Shippoku as Kagetsu serves it is genuinely a fusion cuisine — five hundred years before fusion was a marketing word. A typical course of fifteen dishes runs from a Portuguese-derived hirado-zuke (a beef stew with miso glaze) through a Chinese-influenced butaikkaku (slow-braised pork belly) to formal Japanese kaiseki dishes — sashimi, grilled silver-skin fish, dashimaki — before closing with castella sponge and a small pour of medicinal-bitter mirin. The room presents the food on a single round red lacquer table, the way Chinese banquets were served, rather than the individual lacquer trays of Japanese kaiseki.
Booking is by phone, three weeks ahead minimum for weekend evenings, and the menu has fixed prices: ¥18,000 for the basic shippoku, ¥28,000 for the Bunmei course (the historical full version), ¥38,000 for the Hideyoshi (premium ingredients across the same fifteen-dish structure). A private tatami room with garden view costs no extra; the staff will walk you through which historic guests dined in which room — Tokugawa Yoshinobu in the Tachibana, Itō Hirobumi in the Asahi.

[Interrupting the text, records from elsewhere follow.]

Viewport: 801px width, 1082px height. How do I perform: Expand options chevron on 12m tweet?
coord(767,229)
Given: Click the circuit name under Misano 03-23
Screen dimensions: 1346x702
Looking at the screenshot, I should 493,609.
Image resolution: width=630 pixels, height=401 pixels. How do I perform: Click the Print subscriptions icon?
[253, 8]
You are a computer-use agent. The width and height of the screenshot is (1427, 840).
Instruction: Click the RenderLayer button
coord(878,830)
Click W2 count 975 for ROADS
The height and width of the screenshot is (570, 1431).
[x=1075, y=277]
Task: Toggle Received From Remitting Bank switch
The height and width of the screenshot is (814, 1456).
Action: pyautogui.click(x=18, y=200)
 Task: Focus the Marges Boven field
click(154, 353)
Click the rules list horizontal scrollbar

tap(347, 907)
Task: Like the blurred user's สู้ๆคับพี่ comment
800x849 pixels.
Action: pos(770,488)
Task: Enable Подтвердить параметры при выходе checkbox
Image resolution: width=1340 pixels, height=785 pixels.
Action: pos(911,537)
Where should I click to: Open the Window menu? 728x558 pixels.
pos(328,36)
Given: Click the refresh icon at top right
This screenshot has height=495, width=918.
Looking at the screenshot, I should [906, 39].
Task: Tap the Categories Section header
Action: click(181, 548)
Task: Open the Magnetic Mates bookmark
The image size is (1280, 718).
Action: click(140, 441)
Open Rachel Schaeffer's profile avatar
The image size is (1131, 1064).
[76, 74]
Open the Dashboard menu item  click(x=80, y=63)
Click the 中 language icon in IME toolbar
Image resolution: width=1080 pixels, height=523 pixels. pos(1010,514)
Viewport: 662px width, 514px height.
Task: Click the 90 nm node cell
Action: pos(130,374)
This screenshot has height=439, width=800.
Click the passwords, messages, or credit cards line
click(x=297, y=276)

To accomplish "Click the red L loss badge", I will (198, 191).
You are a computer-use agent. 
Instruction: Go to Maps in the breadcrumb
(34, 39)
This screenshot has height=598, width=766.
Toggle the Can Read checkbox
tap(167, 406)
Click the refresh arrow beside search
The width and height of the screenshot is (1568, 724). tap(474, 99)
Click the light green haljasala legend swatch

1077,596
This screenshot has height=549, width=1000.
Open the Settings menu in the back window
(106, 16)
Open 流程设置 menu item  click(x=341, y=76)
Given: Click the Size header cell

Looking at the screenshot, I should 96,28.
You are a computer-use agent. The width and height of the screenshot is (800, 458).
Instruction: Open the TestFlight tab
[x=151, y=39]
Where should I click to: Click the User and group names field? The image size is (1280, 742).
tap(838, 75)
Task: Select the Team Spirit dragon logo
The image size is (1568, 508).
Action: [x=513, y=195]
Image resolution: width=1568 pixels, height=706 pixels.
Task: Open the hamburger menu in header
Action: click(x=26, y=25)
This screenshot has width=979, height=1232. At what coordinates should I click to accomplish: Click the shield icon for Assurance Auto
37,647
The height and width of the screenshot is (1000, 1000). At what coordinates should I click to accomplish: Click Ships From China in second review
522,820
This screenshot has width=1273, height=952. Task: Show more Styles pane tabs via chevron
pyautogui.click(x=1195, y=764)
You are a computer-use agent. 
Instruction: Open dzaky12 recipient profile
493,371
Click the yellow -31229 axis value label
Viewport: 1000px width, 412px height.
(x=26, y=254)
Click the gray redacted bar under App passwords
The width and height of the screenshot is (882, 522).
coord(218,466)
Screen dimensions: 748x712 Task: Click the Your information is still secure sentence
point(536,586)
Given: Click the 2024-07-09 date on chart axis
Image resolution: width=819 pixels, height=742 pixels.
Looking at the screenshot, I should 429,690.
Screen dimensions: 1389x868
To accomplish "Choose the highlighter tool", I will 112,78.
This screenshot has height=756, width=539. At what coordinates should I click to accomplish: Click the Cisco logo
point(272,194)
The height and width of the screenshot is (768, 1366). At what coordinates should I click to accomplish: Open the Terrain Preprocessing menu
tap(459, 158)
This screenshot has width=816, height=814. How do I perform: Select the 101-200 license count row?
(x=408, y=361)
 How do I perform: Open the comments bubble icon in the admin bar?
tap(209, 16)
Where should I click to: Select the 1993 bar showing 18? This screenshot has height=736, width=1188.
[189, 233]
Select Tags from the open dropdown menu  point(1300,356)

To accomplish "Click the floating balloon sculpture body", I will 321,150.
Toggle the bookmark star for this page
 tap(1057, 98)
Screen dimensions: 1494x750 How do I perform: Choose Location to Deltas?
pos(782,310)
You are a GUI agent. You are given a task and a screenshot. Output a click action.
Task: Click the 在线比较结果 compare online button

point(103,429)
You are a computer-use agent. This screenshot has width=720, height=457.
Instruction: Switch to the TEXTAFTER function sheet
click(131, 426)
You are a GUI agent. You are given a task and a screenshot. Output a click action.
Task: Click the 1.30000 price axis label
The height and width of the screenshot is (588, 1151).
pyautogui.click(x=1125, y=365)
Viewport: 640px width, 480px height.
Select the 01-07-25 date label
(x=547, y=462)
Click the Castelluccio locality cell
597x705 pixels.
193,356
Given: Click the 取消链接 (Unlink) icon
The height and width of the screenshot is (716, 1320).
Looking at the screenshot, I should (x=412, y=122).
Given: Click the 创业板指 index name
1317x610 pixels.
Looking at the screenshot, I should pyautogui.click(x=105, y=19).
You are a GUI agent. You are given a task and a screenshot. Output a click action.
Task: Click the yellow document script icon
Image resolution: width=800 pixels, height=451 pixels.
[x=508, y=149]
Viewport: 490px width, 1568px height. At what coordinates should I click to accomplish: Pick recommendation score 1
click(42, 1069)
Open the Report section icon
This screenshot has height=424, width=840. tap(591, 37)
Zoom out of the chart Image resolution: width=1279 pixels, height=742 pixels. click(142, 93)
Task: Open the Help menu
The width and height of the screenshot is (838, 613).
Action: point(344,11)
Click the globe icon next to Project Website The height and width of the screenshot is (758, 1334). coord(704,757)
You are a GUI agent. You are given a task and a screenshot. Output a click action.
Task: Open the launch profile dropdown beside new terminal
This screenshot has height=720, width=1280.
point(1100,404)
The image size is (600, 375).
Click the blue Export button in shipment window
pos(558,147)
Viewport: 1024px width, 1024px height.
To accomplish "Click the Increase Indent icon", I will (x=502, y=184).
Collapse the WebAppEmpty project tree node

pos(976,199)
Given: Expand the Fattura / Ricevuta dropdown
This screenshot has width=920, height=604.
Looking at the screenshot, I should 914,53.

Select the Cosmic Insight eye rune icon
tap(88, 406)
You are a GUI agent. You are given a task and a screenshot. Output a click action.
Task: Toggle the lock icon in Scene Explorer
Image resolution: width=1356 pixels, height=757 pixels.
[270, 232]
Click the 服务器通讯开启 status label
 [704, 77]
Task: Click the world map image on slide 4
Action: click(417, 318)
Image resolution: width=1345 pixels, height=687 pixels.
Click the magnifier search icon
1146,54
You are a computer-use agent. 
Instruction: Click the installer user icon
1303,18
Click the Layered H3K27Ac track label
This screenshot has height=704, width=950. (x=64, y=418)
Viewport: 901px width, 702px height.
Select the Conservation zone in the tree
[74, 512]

The ambience is the reason. You sit on tatami, you watch kimonoed staff carry lacquer tableware down a four-hundred-year-old corridor, and you eat dishes that were codified before Boston was founded. It is, plainly, the most historic dining room in Kyushu and one of the genuine cultural set-pieces of Japan.
Best Occasion Fit
Kagetsu is engineered for the once-in-a-lifetime occasion. Marriage proposals work — request the Ryutei room and tell the staff in advance; they will pace the meal to allow the moment between the eighth and ninth course. For senior executive entertaining, the historical depth and the tatami-room formality signal a level of cultural seriousness that few rooms in Japan can match. Birthdays can be marked with a custom castella from Bunmeido, which Kagetsu will plate at the end of the meal.